[Stored data]
---*---
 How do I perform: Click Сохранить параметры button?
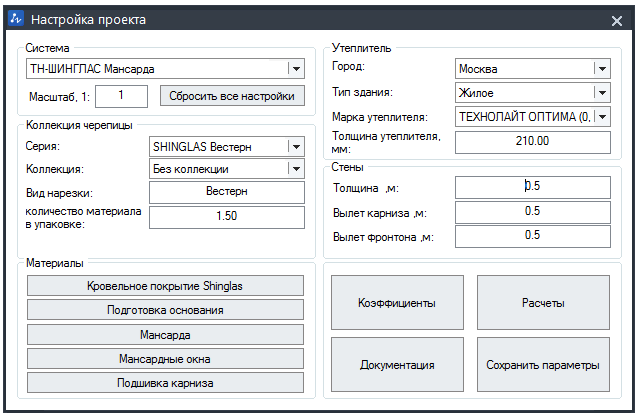pyautogui.click(x=543, y=365)
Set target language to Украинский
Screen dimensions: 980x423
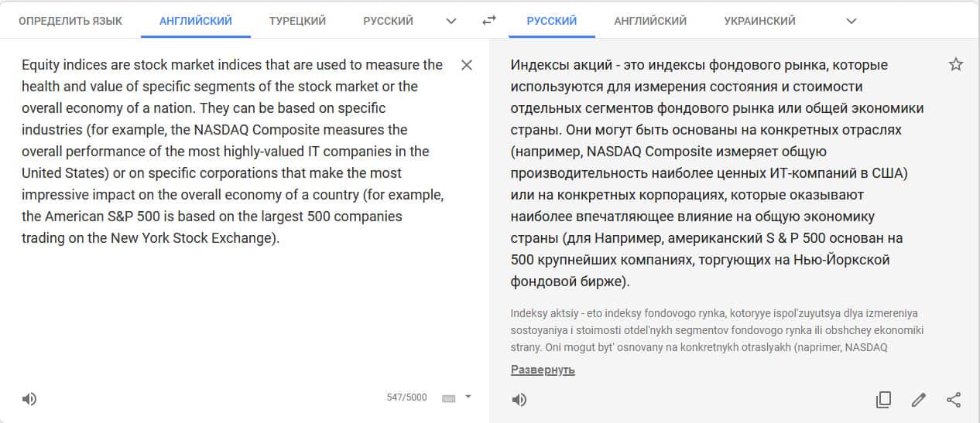[x=759, y=21]
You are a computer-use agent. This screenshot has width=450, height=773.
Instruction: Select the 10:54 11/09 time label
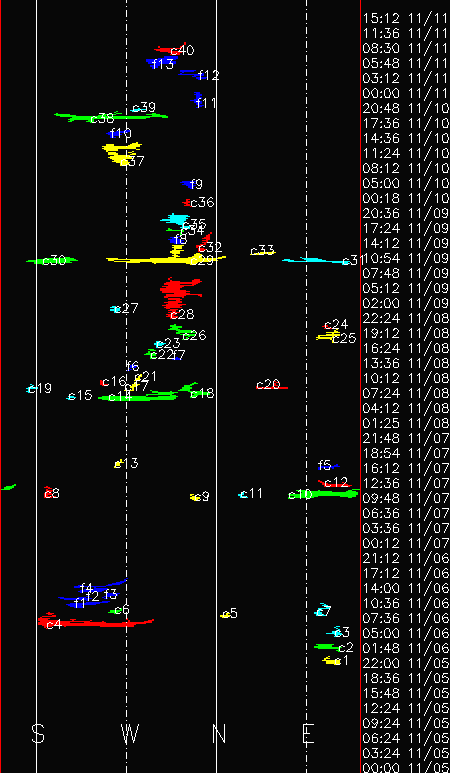pyautogui.click(x=406, y=258)
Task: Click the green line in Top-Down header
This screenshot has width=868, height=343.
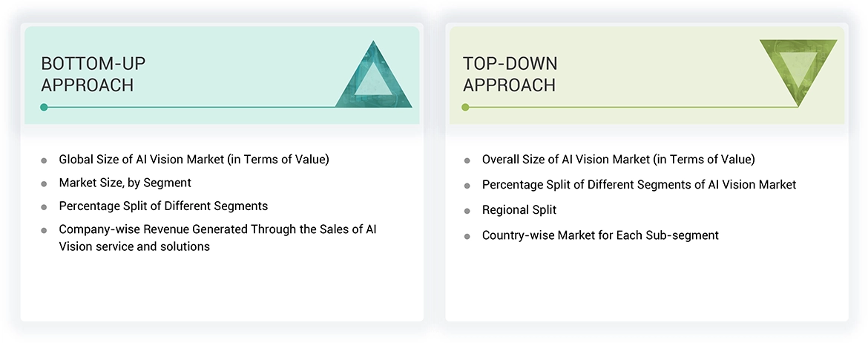Action: 631,108
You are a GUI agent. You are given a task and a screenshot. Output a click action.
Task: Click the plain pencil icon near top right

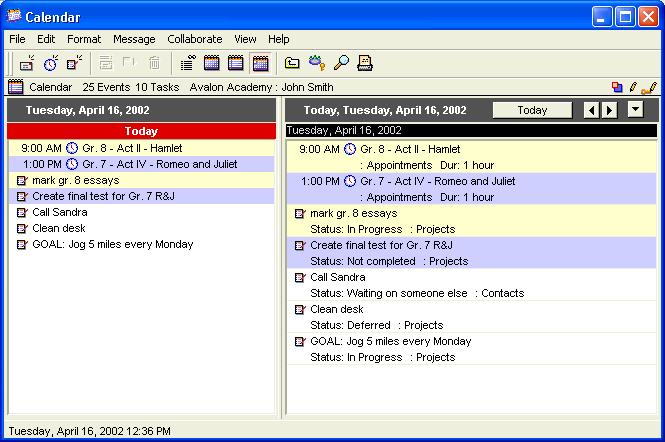[x=632, y=88]
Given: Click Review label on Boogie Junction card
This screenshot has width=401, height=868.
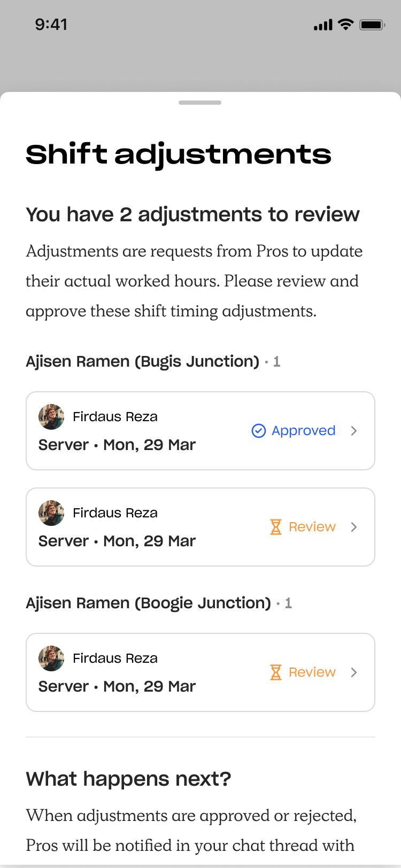Looking at the screenshot, I should [312, 672].
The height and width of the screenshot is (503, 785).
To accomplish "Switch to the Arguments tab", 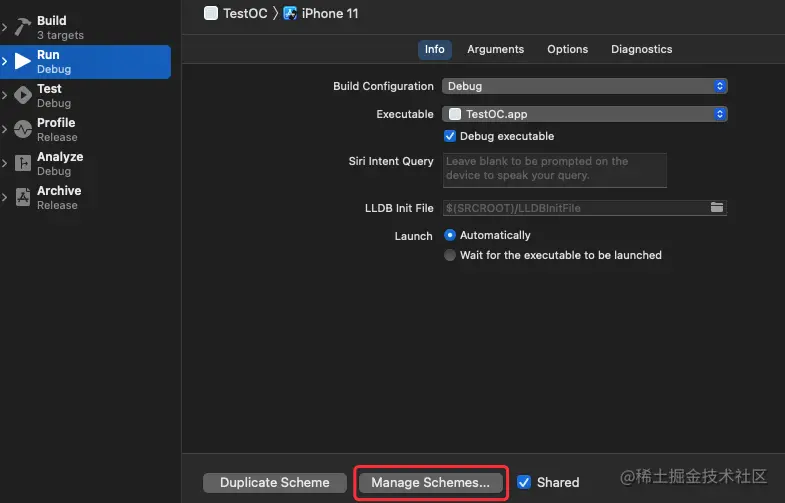I will pyautogui.click(x=495, y=49).
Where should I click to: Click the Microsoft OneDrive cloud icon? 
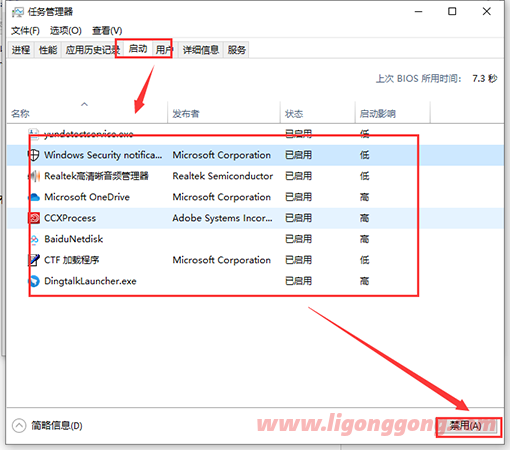click(34, 197)
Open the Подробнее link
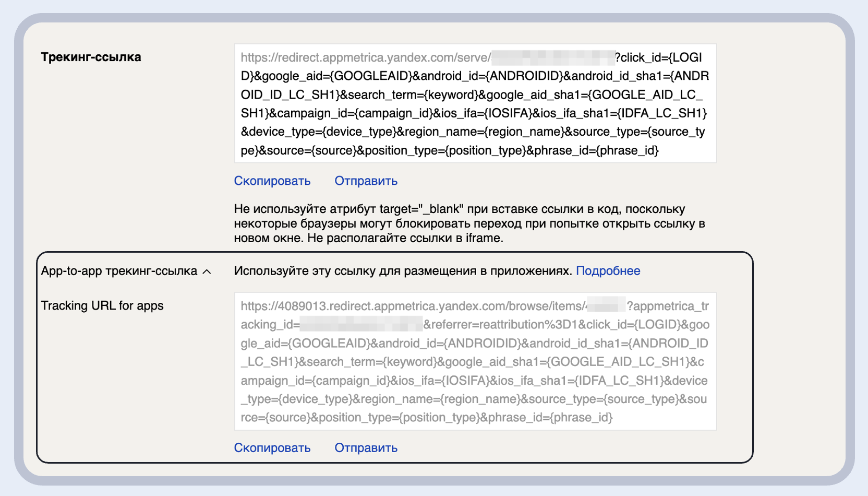This screenshot has width=868, height=496. (x=608, y=271)
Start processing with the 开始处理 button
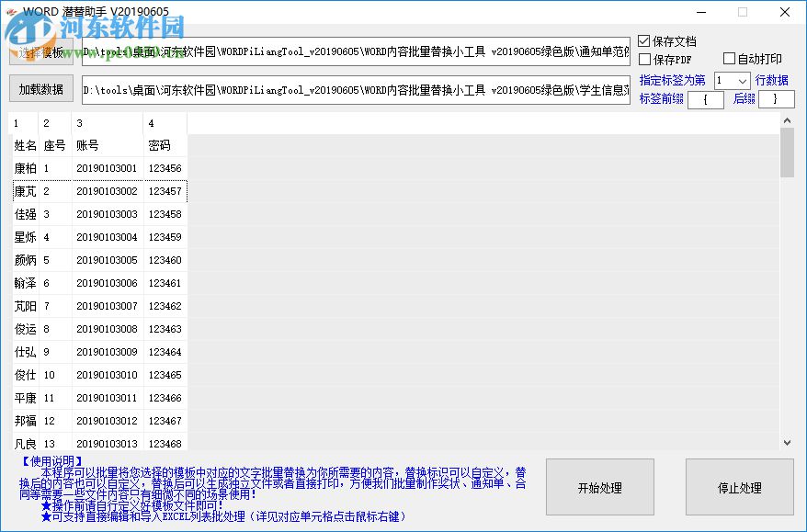 (x=599, y=487)
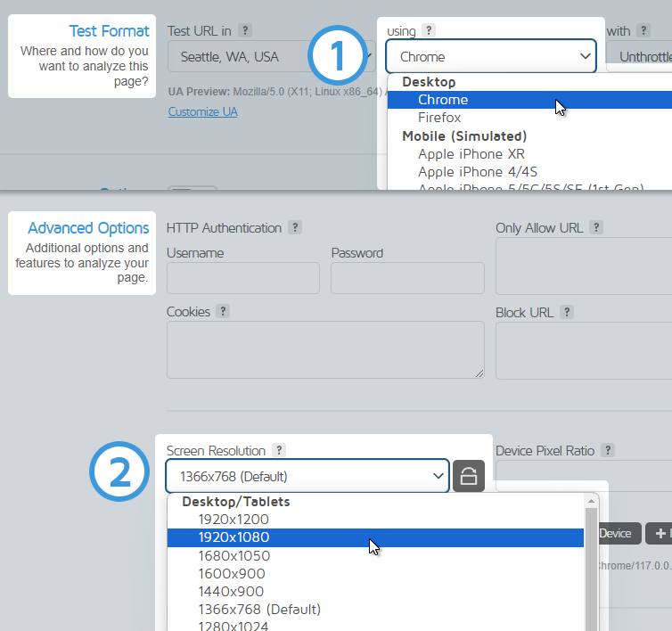Click the resolution list scrollbar

pos(591,570)
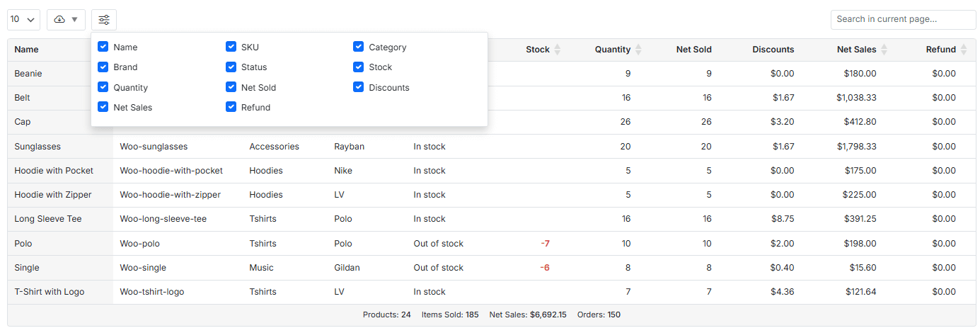This screenshot has height=328, width=980.
Task: Sort by Net Sales using its sort arrows
Action: point(884,50)
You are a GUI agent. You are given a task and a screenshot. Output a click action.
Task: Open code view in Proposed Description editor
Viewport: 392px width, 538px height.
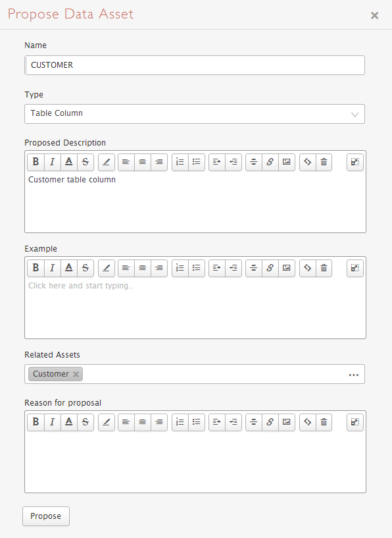307,162
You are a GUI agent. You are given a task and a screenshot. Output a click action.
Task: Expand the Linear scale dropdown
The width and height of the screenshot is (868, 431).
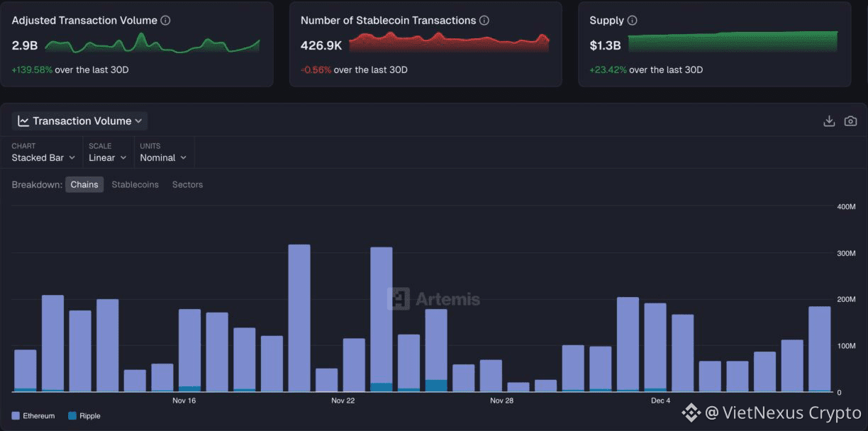pos(108,157)
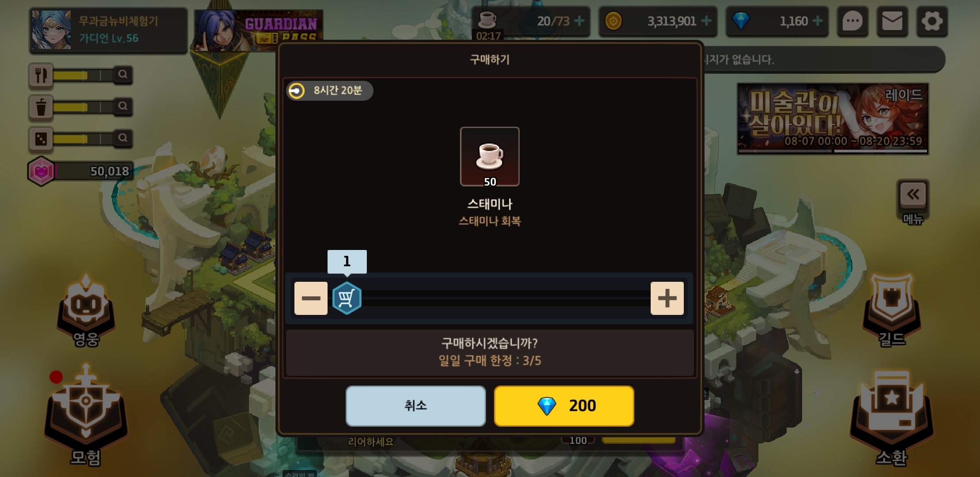Open the 길드 guild icon

click(x=892, y=310)
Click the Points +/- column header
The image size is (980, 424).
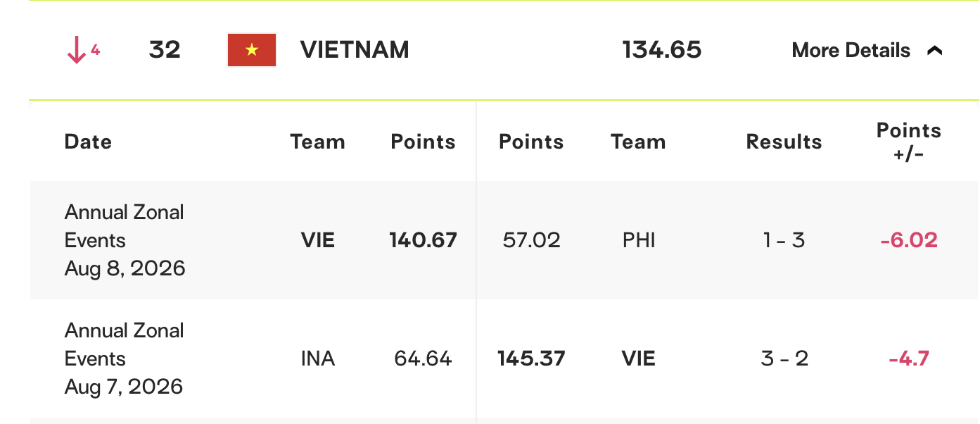point(908,142)
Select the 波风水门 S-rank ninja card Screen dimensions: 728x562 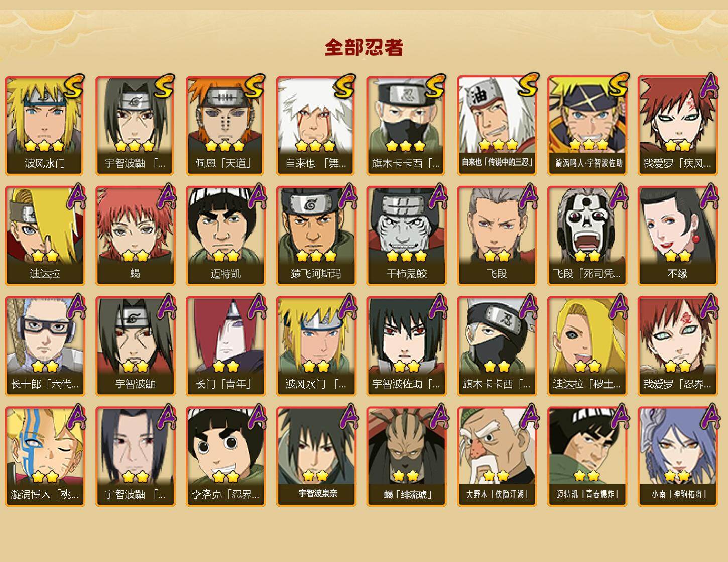click(45, 125)
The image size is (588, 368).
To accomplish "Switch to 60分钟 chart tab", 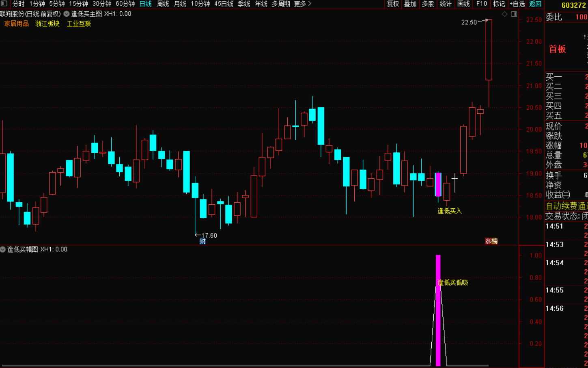I will click(125, 4).
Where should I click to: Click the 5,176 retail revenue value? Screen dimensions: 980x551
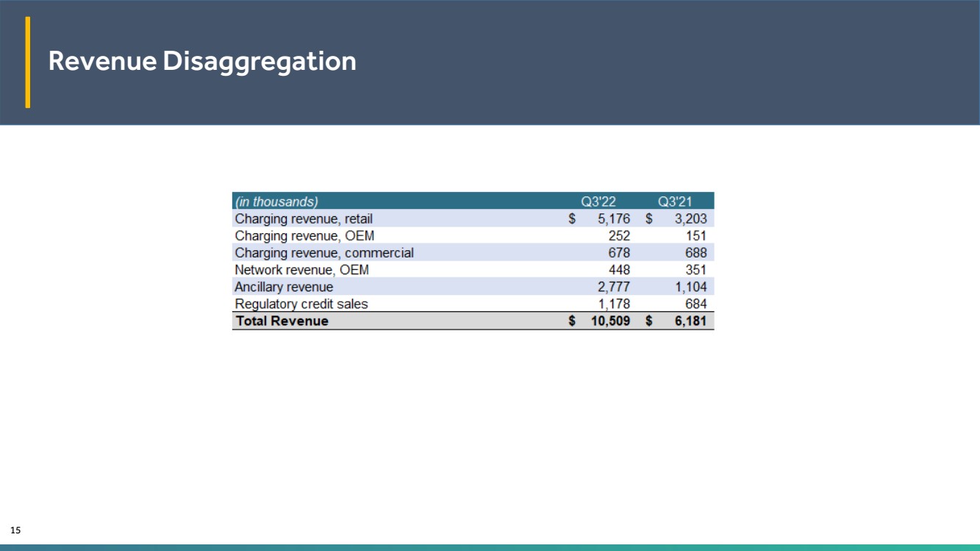tap(613, 218)
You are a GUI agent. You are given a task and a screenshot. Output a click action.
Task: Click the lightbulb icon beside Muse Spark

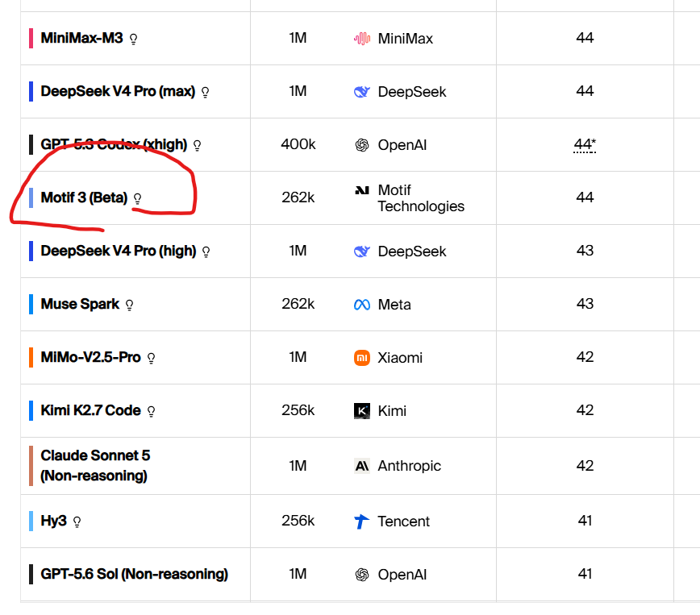(129, 305)
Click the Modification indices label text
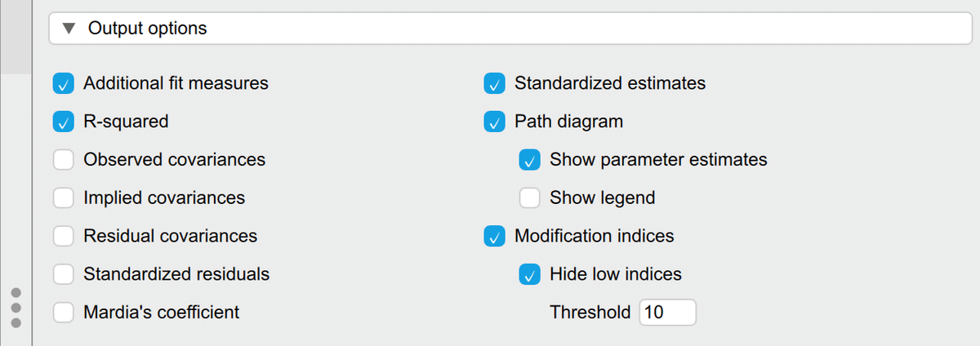980x346 pixels. pos(594,237)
---*---
> [WHAT THIS TASK INVOLVES]
While skipping the pictures, transcribe the data above from the line showing "Start processing with the 开始处理 button" through the line showing "Task: Expand the Linear scale dropdown", exactly and with both ends.

> [RESULT OF THE EXERCISE]
Start processing with the 开始处理 button
 (x=599, y=487)
Click the resolution list scrollbar

pos(591,570)
This screenshot has height=328, width=980.
Task: Sort by Net Sales using its sort arrows
Action: point(884,50)
You are a GUI agent. You are given a task and a screenshot. Output a click action.
Task: Open code view in Proposed Description editor
Viewport: 392px width, 538px height.
307,162
You are a GUI agent. You are given a task and a screenshot. Output a click action.
Task: Expand the Linear scale dropdown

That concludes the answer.